### Page excerpt
>> BEGIN

When you stay with us at Ash Street Inn, you are staying in a historic Victorian bed & breakfast directly connected to the golden age of the New England textile mill industry of which Manchester, New Hampshire was a major contributor. While there are several Manchesters in New England, only one can claim to be named because it was intended to rival the manufacturing behemoth of the time, Manchester, England. That, of course, is the Queen City of NH.

Around 1850, a Prussian scientist named Abraham Olzendam, specializing in fabric dyeing, came to New England and worked his way through the mills in Massachusetts before settling in Manchester, NH. Here he eventually purchased a hosiery manufacturing company in the Mechanic’s Row section of the Millyard.

As his business expanded, he was able to build a mansion at 198 Pearl St. In 1885, he had a Victorian Queen Anne style house built across the street and gave it to his son Gustavus as a wedding present.

>> END

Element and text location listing
>> BEGIN

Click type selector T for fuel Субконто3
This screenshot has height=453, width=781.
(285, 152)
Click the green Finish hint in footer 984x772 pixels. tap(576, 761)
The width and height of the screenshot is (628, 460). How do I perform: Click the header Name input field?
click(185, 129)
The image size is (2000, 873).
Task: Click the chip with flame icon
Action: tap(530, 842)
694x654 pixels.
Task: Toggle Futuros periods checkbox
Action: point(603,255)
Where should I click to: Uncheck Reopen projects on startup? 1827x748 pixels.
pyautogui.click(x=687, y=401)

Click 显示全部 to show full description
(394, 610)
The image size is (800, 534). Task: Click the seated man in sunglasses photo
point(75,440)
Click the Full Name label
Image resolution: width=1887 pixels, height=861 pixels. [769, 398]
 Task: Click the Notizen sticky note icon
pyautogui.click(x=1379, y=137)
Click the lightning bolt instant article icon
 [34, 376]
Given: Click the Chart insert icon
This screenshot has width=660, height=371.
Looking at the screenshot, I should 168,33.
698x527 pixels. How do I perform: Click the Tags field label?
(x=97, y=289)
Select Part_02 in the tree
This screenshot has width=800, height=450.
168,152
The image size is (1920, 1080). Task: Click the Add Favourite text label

>> END

### Tasks to complete
- 1) Which places does the Ash Street Inn history tie to Abraham Olzendam's travels, work, and home?
- 2) Can you resume the Ash Street Inn history after its last sentence?

### Response list
- 1)
- New England
- The mills in Massachusetts
- Manchester, NH
- The Mechanic's Row section of the Millyard
- 198 Pearl St.

- 2)
That house, located at 118 Ash St, is now our bed and breakfast, Ash Street Inn. Many original details can still be seen at our inn, such as the colorful stained glass windows throughout the house, the original tiling of the mantels around the fireplaces or even the original swinging door which used to lead to the butler’s pantry.

As you stroll through our neighborhood, you can still see many of original houses of that era and while sitting on our porch you can enjoy the beautiful view of the historic, Victorian Ash Street School, built in a second French empire style.